When God calls us to do something for Him, do we obey or do we feign ignorance?
—"For all of God's promises have been fulfilled in Christ with a resounding 'Yes!' And through Christ our Amen ascends to God for His glory" (2 Corinthians 1:20 NLT). AMEN means YES. Do we say "yes" to God?
—"I desire to do Your will, my God..." (Psalm 40:8 NIV). Is His will our desire?
—"And I heard the voice of the Lord saying, 'Whom shall I send, and who will go for Us?' Then I said, 'Here am I! Send me.'" (Isaiah 6:8 ESV)
God's Availability:
—"Know you not that I must be about My Father's business?" (Luke 2:49)  Jesus was available to His Father and walked perfectly in His will. Are we available and ready to be used by God?
—"The LORD is near to all who call upon Him, to all who call upon Him in truth." (Psalm 145:18).

Every Christian should be available to God for whatever He asks of them. Sometimes that demands sacrifice and often stepping out of our comfort zone. Obedience requires a Joshua mentality that faces fears, insecurities, the unknown, and then responds in faith with a firm, Yes God(Read Joshua 1:1-9)

—"Whoever loves discipline loves knowledge, but whoever hates correction is stupid." (Proverbs 12:1 NIV).
—"Get wisdom, get understanding; do not forget My words or turn away from them." (Proverbs 4:5 NIV)
—"My people are destroyed for lack of knowledge." (Hosea 4:6 NIV)

TASK GOAL
Could you pick up the devotional above on saying yes to God and continue it from its last line, the verse from Hosea 4:6?

(Item-finding records)
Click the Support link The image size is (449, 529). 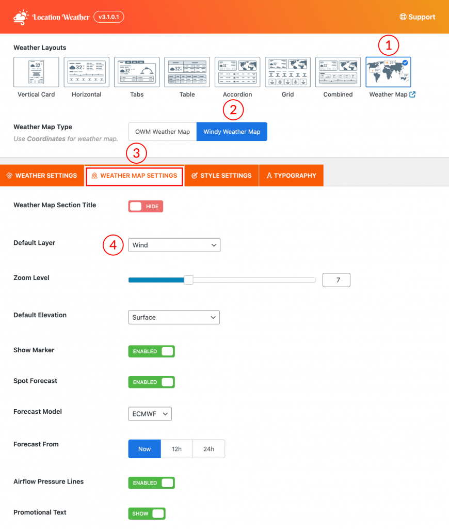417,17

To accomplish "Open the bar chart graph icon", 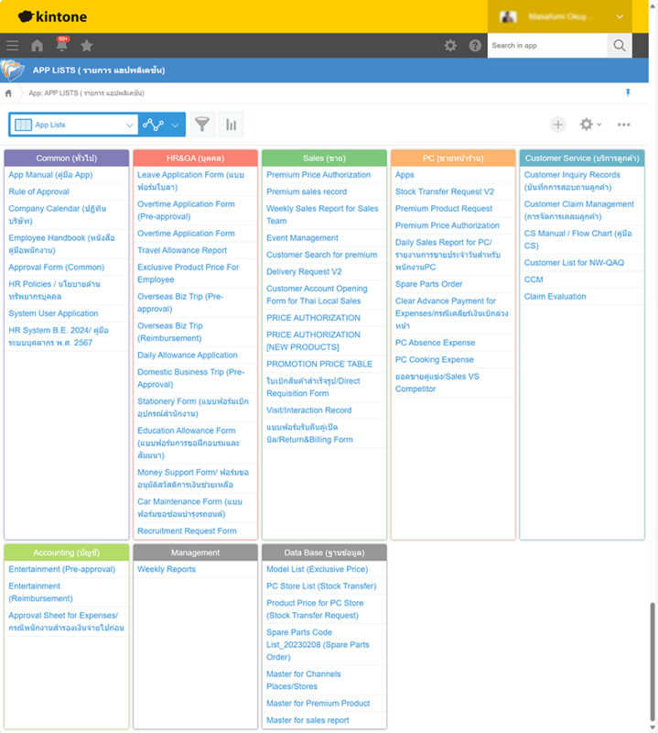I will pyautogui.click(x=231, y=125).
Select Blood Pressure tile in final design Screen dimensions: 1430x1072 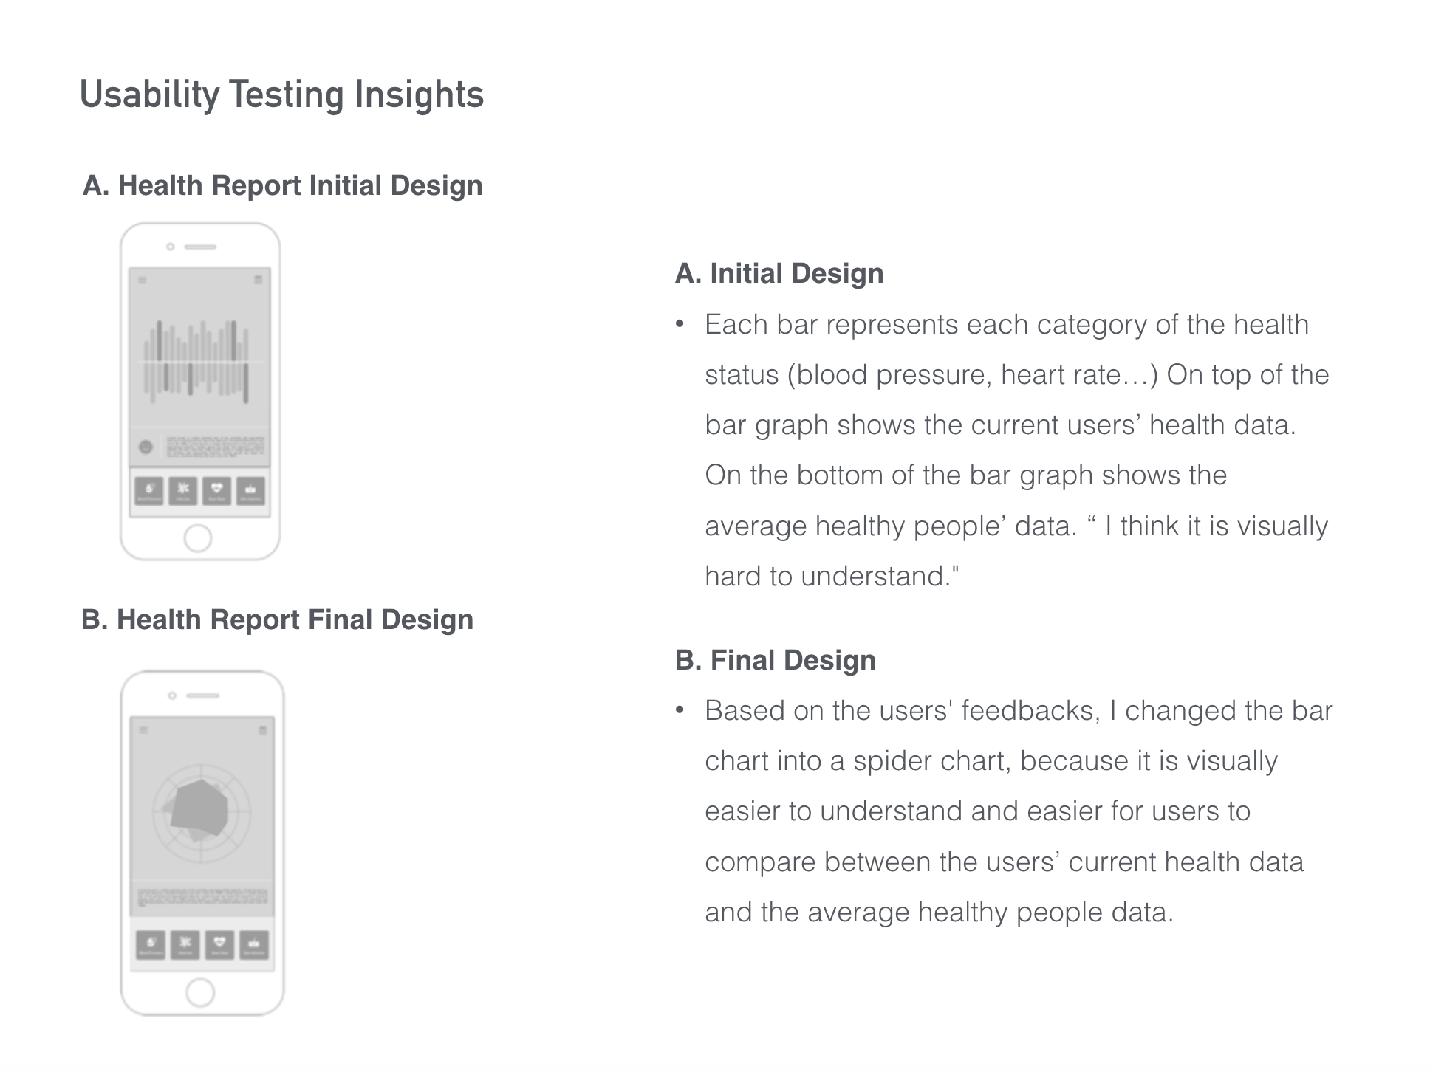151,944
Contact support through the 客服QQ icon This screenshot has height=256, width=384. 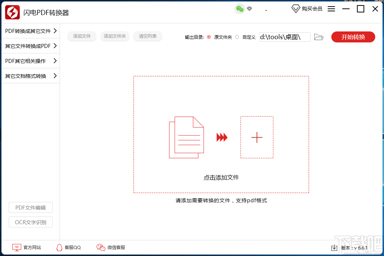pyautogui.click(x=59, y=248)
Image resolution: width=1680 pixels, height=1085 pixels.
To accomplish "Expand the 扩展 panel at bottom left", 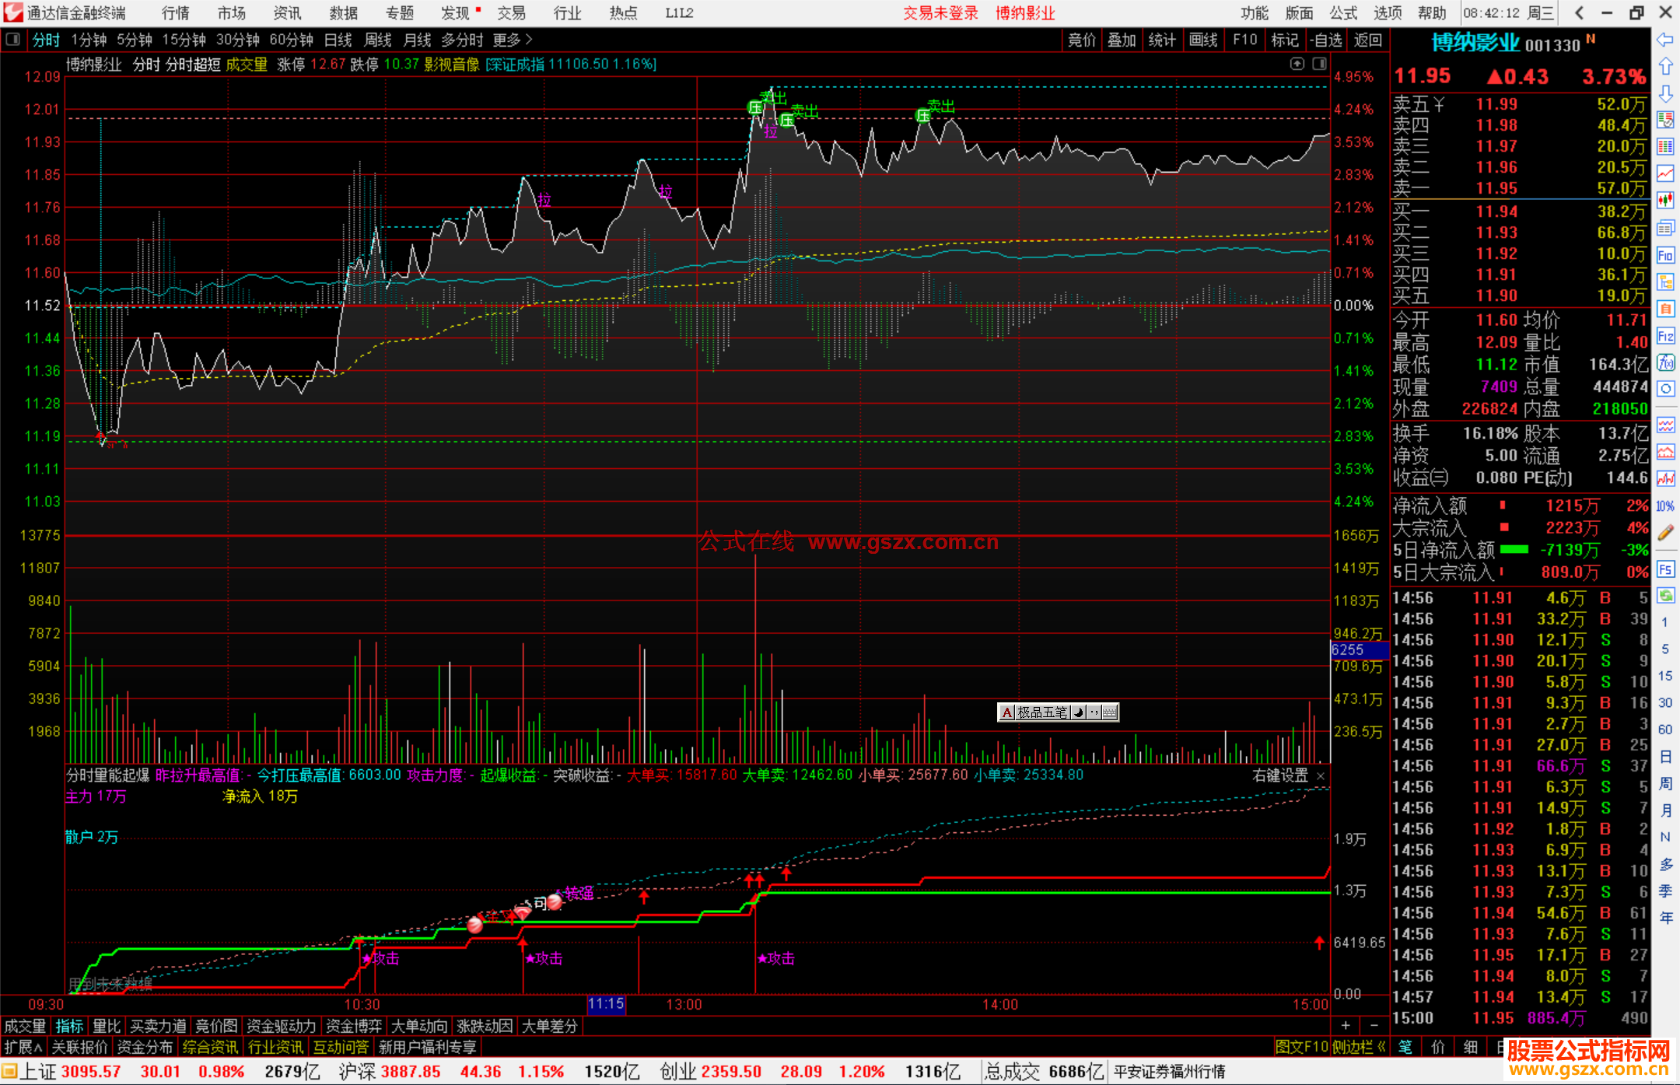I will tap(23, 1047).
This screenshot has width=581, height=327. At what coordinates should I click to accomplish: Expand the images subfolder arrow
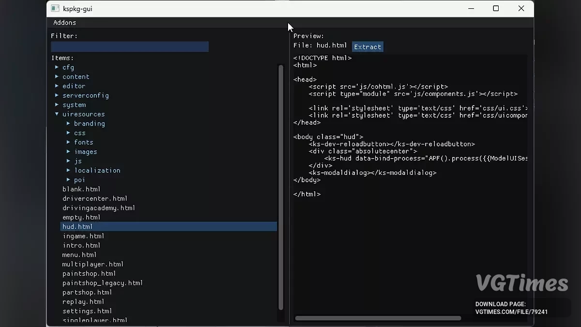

THE REPLY
Oh that all people would be faithful to God, available to Him, and teachable. Sadly, we live in a world that is breaking down and sliding into a dark abyss because of rebellion, unfaithfulness, unteachable spirits, and hardened hearts. Thus God is looking to FAT Christians who will offer the hope of Christ and His truth to a desperately hurting and lost world. Anne Graham Lotz made the same heartfelt appeal to Christians:

       "My prayer on this day of his move to Our Father's House is that his death will be a rallying cry. That tens of thousands of pastors, teachers, evangelists, and ordinary men and women will rise up to take his place. That they will take up his message like a baton being passed in a relay race and faithfully pass it on to those whom they come in contact."

As ambassadors for Christ, God makes His appeal through us that on behalf of Christ, we implore others to be reconciled to God (2 Corinthians 5:20). May we all be FAT.

FATHER, help me to be FAT for Your Kingdom. May I always be faithful to You and Your Word. Give me courage to be available to You for whatever You ask of me, and may I always be teachable in learning from You and Your Word. In Jesus name, amen.

Has the Lord redeemed you? Then speak out!